Le bilan rendu public jeudi 4 mai, par le ministère de l’Éducation nationale, du préscolaire et des sports donne un aperçu global satisfaisant pour ce qui est du préscolaire qui connait une progression appréciable. Les indicateurs de performance de l’école qui permettent d’évaluer l’aspect qualitatif du secteur évoluent positivement mais l’abandon scolaire stagne.

Un fléau social

L’abandon scolaire est l’un des problèmes que redoutent tous les gouvernements. C’est aussi le plus délicat qu’ait à gérer le ministre marocain Chakib Benmoussa qui a élaboré une ambitieuse feuille de route pour la période 2022-2026 en vue d’atteindre une école performante et de qualité.
En effet, ce phénomène, quand il perdure et/ou se massifie, est un handicap à plusieurs impacts. Il prive le jeune de compétences pouvant assurer son insertion sociale, provoquant ainsi un déficit économique à la collectivité. Il peut générer des déviances sociales préjudiciables au concerné et à la communauté ; le jeune perdu de vue par le système éducatif sortant des radars des instances d’évaluation et de programmation des politiques publiques devient une inconnue sociale difficilement intégrable dans un mise en perspective du pays.

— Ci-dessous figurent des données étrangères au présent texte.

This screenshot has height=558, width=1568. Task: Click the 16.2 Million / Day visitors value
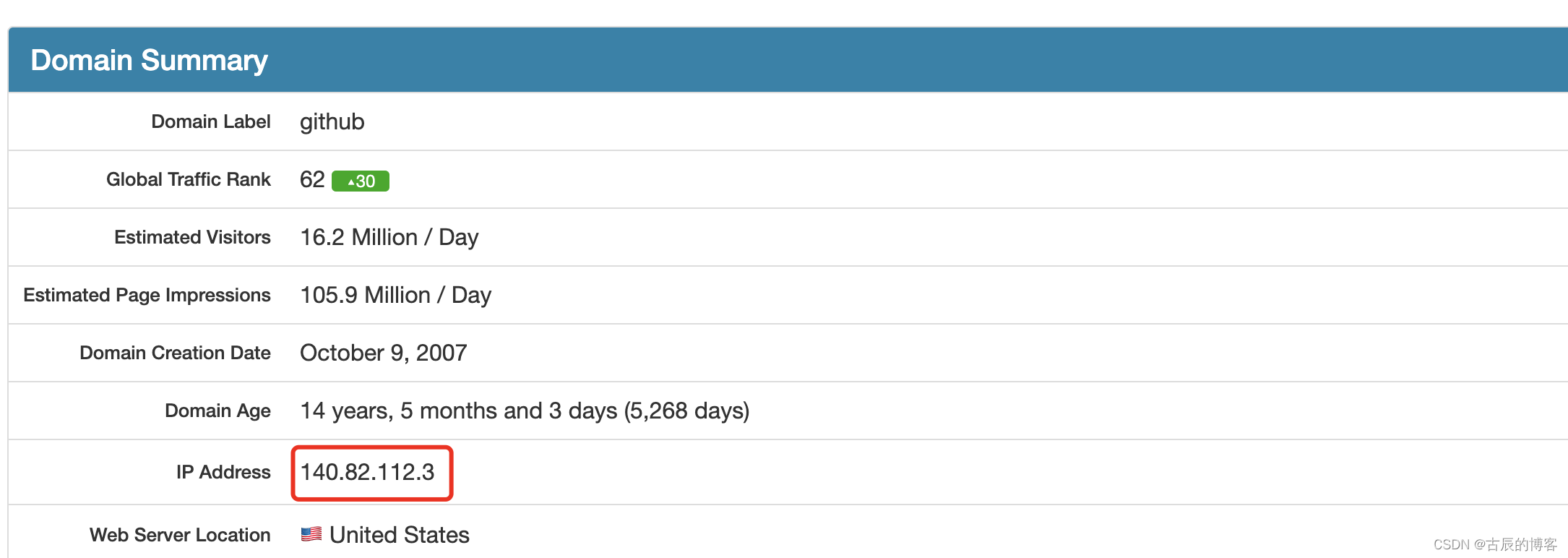[389, 237]
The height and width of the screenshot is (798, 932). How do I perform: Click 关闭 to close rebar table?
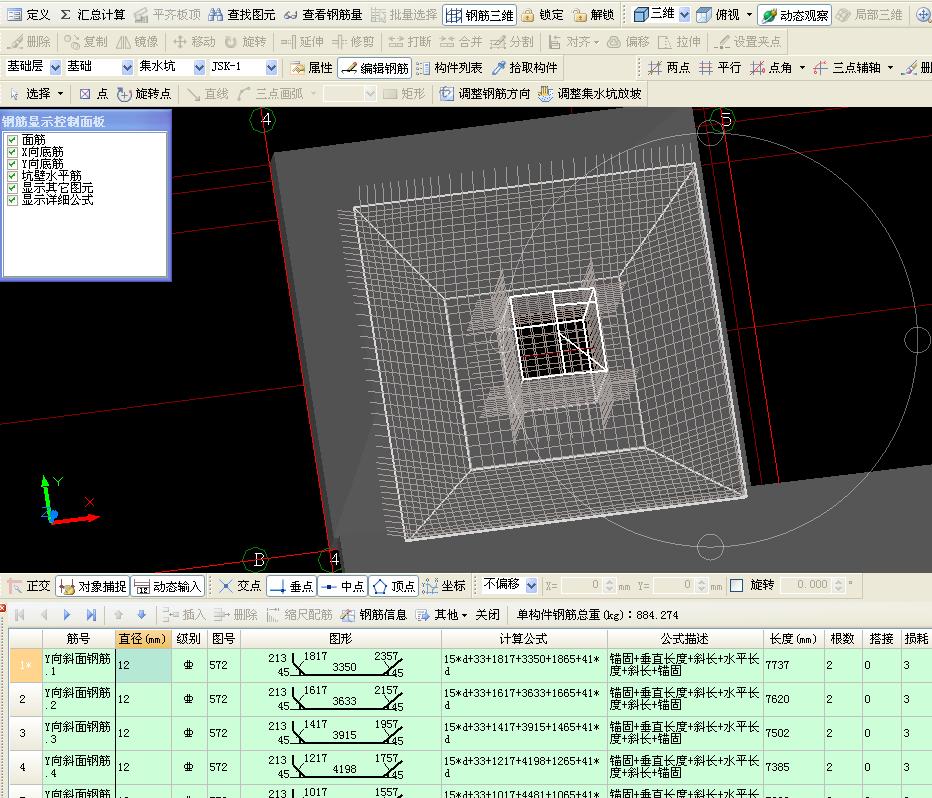tap(487, 615)
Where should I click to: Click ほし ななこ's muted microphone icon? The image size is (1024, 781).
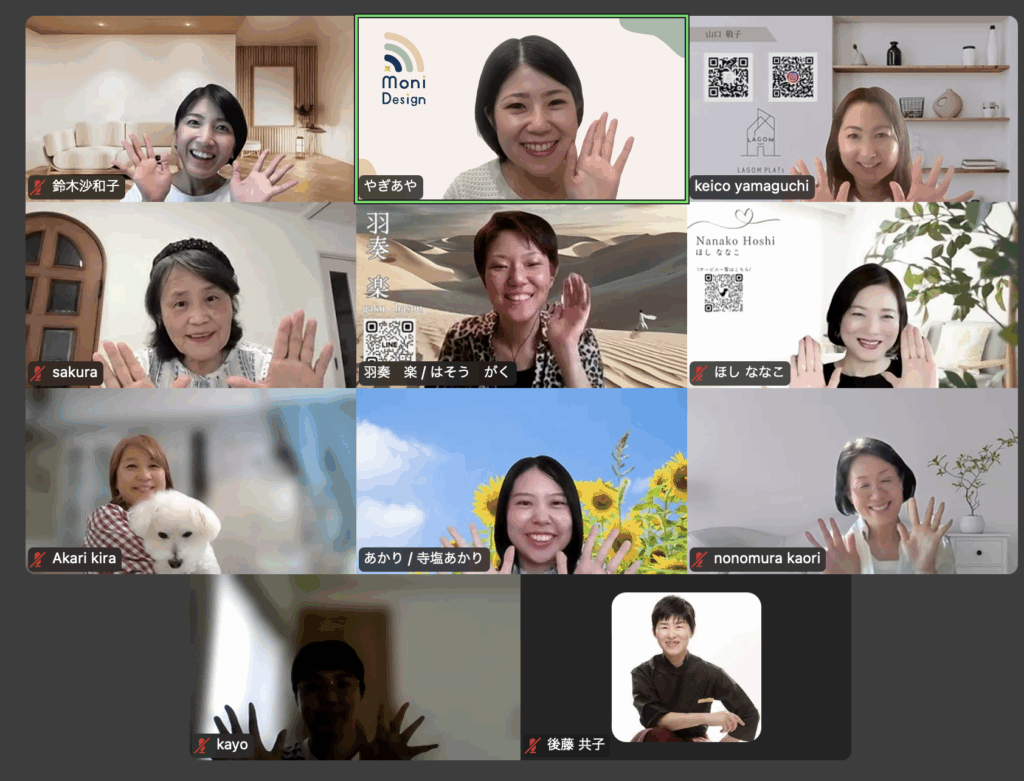(702, 373)
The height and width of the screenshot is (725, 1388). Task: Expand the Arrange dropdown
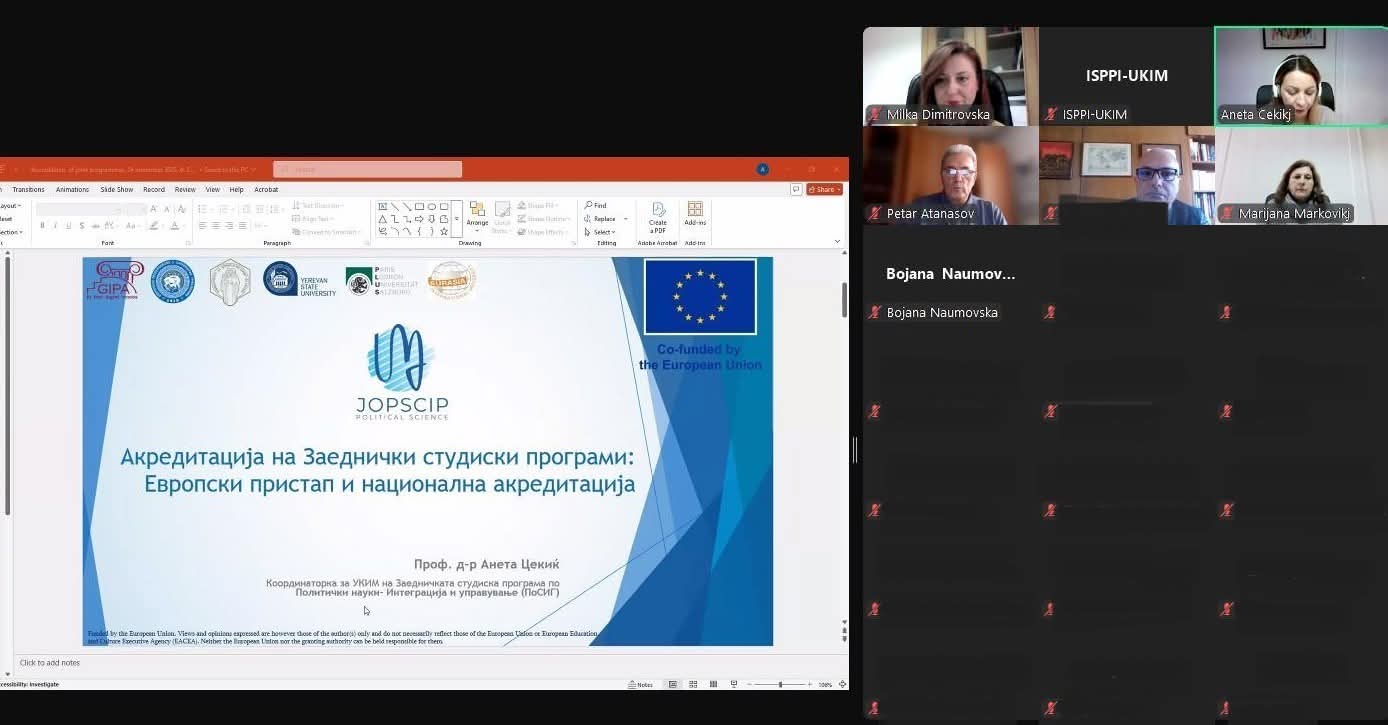[x=477, y=215]
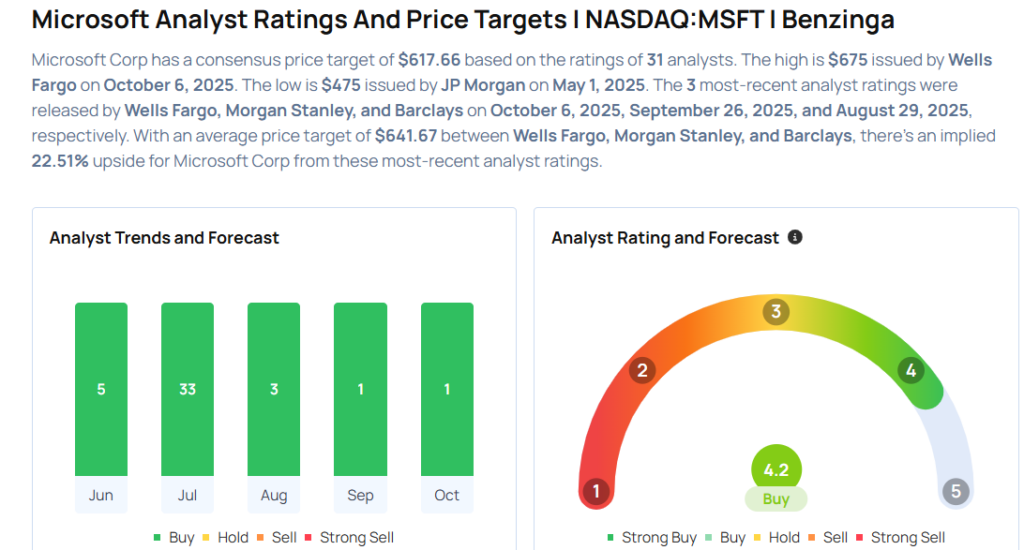Select the Jul bar with 33 ratings
The image size is (1024, 550).
click(187, 389)
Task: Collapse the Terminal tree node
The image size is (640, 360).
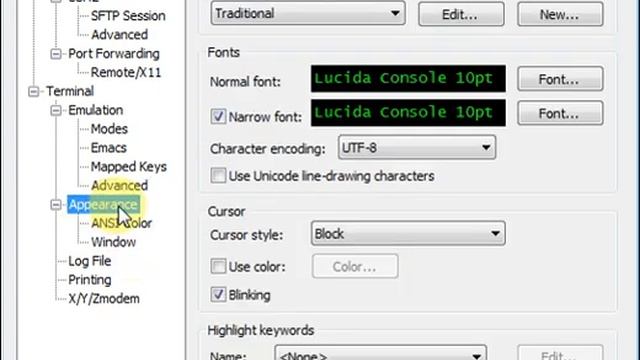Action: pos(33,91)
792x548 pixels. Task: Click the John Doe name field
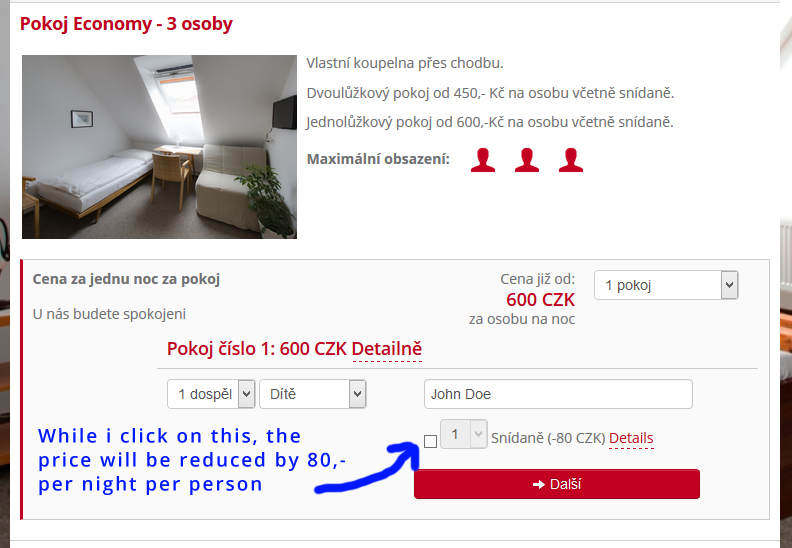point(558,394)
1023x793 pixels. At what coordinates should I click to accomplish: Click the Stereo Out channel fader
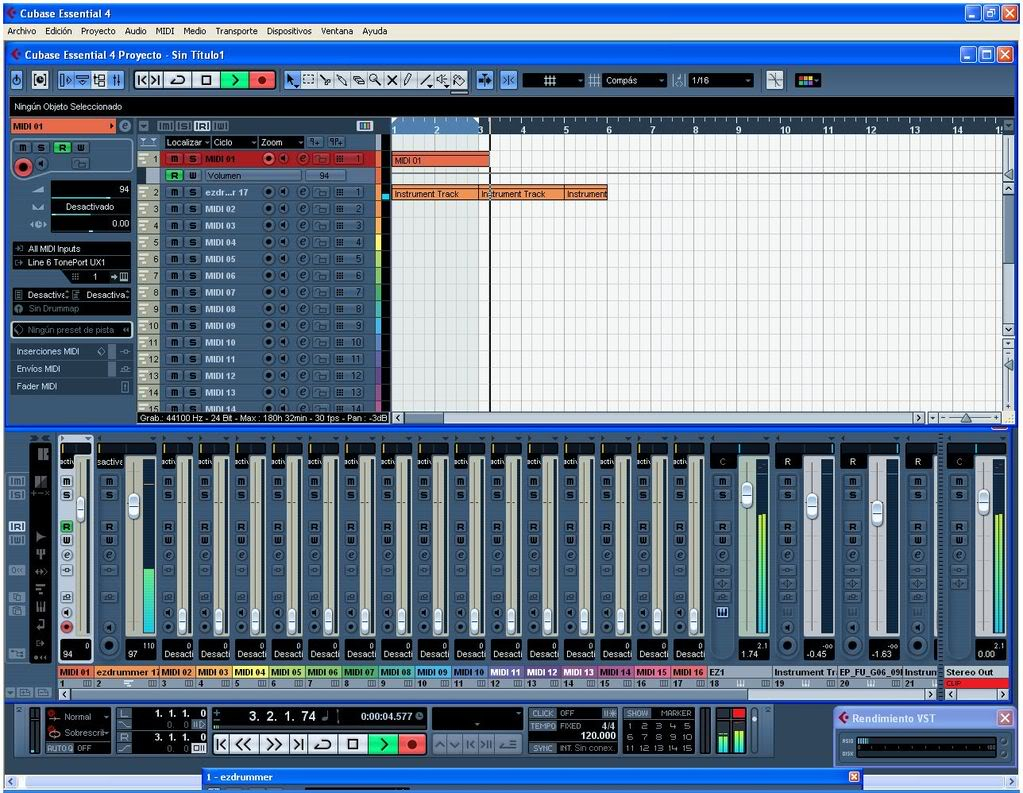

Sur un total de 8.863.234 élèves inscrits dans le Royaume, les abandons, toutes catégories confondues, sont de 334.664 pour l’année scolaire 2021/2022, un chiffre quasiment identique que ceux de 2019/2020 (331.558 ). Le ministère assure vouloir réduire d’un tiers ces échecs en 2026. Un vrai défi si l’on observe la stagnation du nombre de ces cas depuis plusieurs années.

La généralisation de l’enseignement progresse

Domaine positif : la généralisation de l’enseignement qui avance dans les cycles primaire et secondaire (collége.).

Une évolution identique a été relevée dans le cycle secondaire qualifiant qui a vu le taux de scolarisation atteindre 76.9 % en 2022/2023 contre 75.7 % l’année précédente. Cette courbe ascendante est également constatée pour l’enseignement préscolaire. La préscolarisation des 4-5 ans est de 76.2 % en 2022/2023 contre 72 % en 2021/2022, soit une progression de près de 4%, ce qui est considérable.
Selon le ministre, cette amélioration est essentiellement due à l’augmentation de l’offre scolaire en milieu rural qui a bénéficié du soutien de l’Initiative Nationale de Développement Humain (INDH) et de la gestion déléguée qui permet de décentraliser les centres de décisions sur un certain nombre de dossiers.
Il demeure que le spectre de l’abandon scolaire pèse toujours sur la jeunesse marocaine et, du même coup, sur les politiques de développement national qui souffrent du manque de statistiques précises quant à la situation effective de ces sujets. Or l’identification des statuts des différentes catégories d’âge est la seule manière d’ajuster les mobilisations des moyens de l’Etat à la réalité de la composante sociologique de la nation.